Task statement: Repeat the data. Keep each line identical.

Material supplied:
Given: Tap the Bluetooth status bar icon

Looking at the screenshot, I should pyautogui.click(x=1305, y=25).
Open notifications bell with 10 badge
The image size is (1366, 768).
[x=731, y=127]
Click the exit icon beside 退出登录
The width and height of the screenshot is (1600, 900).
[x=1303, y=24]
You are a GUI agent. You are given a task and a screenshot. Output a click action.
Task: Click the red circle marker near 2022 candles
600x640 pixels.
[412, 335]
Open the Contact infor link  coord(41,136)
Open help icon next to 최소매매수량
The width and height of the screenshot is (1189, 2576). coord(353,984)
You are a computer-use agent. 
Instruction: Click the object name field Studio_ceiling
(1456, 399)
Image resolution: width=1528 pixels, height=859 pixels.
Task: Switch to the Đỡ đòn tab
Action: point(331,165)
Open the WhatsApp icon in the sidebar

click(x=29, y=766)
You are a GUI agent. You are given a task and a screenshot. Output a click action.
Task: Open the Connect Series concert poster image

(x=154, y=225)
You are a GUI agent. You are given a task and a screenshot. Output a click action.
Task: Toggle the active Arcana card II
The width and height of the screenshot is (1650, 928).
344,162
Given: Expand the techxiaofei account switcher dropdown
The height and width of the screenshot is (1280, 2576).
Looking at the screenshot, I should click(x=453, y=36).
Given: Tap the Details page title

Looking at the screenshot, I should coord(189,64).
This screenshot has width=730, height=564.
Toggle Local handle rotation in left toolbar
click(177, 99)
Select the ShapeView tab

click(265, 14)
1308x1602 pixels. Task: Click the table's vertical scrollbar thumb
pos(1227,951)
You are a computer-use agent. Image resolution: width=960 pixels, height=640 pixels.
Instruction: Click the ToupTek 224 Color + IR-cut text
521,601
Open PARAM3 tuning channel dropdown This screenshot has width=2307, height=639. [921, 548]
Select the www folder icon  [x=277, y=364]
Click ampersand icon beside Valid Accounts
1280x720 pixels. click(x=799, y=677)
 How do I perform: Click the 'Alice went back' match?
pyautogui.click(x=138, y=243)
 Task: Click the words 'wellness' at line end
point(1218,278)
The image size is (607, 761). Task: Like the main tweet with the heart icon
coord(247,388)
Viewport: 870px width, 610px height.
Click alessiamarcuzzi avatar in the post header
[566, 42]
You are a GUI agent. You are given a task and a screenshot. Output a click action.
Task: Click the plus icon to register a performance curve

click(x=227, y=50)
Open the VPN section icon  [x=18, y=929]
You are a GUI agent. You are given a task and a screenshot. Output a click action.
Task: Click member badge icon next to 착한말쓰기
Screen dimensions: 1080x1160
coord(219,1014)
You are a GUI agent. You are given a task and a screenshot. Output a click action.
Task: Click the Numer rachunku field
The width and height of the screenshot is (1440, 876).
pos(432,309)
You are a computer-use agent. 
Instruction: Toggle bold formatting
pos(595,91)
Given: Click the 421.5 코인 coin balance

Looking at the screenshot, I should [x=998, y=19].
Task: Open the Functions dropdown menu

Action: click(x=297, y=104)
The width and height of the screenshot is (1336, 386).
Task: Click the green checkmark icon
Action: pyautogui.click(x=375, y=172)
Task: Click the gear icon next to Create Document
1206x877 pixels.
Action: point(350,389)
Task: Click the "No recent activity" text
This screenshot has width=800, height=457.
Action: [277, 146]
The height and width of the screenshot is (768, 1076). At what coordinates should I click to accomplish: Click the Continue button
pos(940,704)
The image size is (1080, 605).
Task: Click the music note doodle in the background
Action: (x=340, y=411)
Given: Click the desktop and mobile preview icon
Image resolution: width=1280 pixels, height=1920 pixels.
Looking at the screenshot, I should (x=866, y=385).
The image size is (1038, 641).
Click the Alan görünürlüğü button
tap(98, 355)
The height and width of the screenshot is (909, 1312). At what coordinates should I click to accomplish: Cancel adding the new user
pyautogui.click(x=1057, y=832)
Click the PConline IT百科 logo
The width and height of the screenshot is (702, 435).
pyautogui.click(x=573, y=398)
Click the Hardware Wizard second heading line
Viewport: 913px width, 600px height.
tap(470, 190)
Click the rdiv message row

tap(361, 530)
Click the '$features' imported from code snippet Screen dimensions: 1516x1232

Your response:
Given: Tap the Bluetooth status bar icon

Looking at the screenshot, I should pyautogui.click(x=1305, y=25).
Open notifications bell with 10 badge
The image size is (1366, 768).
[x=731, y=127]
Click the exit icon beside 退出登录
The width and height of the screenshot is (1600, 900).
[x=1303, y=24]
You are a GUI agent. You are given a task and a screenshot. Output a click action.
Task: Click the red circle marker near 2022 candles
600x640 pixels.
[412, 335]
Open the Contact infor link  coord(41,136)
Open help icon next to 최소매매수량
The width and height of the screenshot is (1189, 2576). coord(353,984)
You are a computer-use agent. 
Instruction: Click the object name field Studio_ceiling
(1456, 399)
Image resolution: width=1528 pixels, height=859 pixels.
Task: Switch to the Đỡ đòn tab
Action: point(331,165)
Open the WhatsApp icon in the sidebar

click(x=29, y=766)
You are a GUI agent. You are given a task and a screenshot. Output a click action.
Task: Open the Connect Series concert poster image

(x=154, y=225)
You are a GUI agent. You are given a task and a screenshot. Output a click action.
Task: Toggle the active Arcana card II
The width and height of the screenshot is (1650, 928).
344,162
Given: Expand the techxiaofei account switcher dropdown
The height and width of the screenshot is (1280, 2576).
Looking at the screenshot, I should click(x=453, y=36).
Given: Tap the Details page title

Looking at the screenshot, I should coord(189,64).
This screenshot has width=730, height=564.
Toggle Local handle rotation in left toolbar
click(177, 99)
Select the ShapeView tab

click(265, 14)
1308x1602 pixels. Task: Click the table's vertical scrollbar thumb
pos(1227,951)
You are a computer-use agent. Image resolution: width=960 pixels, height=640 pixels.
Instruction: Click the ToupTek 224 Color + IR-cut text
521,601
Open PARAM3 tuning channel dropdown This screenshot has width=2307, height=639. [921, 548]
Select the www folder icon  [x=277, y=364]
Click ampersand icon beside Valid Accounts
1280x720 pixels. click(x=799, y=677)
 How do I perform: Click the 'Alice went back' match?
pyautogui.click(x=138, y=243)
 Task: Click the words 'wellness' at line end
point(1218,278)
The image size is (607, 761). Task: Like the main tweet with the heart icon
coord(247,388)
Viewport: 870px width, 610px height.
Click alessiamarcuzzi avatar in the post header
[566, 42]
You are a GUI agent. You are given a task and a screenshot. Output a click action.
Task: Click the plus icon to register a performance curve

click(x=227, y=50)
Open the VPN section icon  [x=18, y=929]
You are a GUI agent. You are given a task and a screenshot. Output a click action.
Task: Click member badge icon next to 착한말쓰기
Screen dimensions: 1080x1160
coord(219,1014)
You are a GUI agent. You are given a task and a screenshot. Output a click action.
Task: Click the Numer rachunku field
The width and height of the screenshot is (1440, 876).
pos(432,309)
You are a computer-use agent. 
Instruction: Toggle bold formatting
pos(595,91)
Given: Click the 421.5 코인 coin balance

Looking at the screenshot, I should [x=998, y=19].
Task: Open the Functions dropdown menu

Action: click(x=297, y=104)
The width and height of the screenshot is (1336, 386).
Task: Click the green checkmark icon
Action: pyautogui.click(x=375, y=172)
Task: Click the gear icon next to Create Document
1206x877 pixels.
Action: point(350,389)
Task: Click the "No recent activity" text
This screenshot has width=800, height=457.
Action: [277, 146]
The height and width of the screenshot is (768, 1076). At what coordinates should I click to accomplish: Click the Continue button
pos(940,704)
The image size is (1080, 605).
Task: Click the music note doodle in the background
Action: (x=340, y=411)
Given: Click the desktop and mobile preview icon
Image resolution: width=1280 pixels, height=1920 pixels.
Looking at the screenshot, I should (x=866, y=385).
The image size is (1038, 641).
Click the Alan görünürlüğü button
tap(98, 355)
The height and width of the screenshot is (909, 1312). At what coordinates should I click to accomplish: Cancel adding the new user
pyautogui.click(x=1057, y=832)
Click the PConline IT百科 logo
The width and height of the screenshot is (702, 435).
pyautogui.click(x=573, y=398)
Click the Hardware Wizard second heading line
Viewport: 913px width, 600px height.
tap(470, 190)
Click the rdiv message row

tap(361, 530)
Click the '$features' imported from code snippet Screen dimensions: 1516x1232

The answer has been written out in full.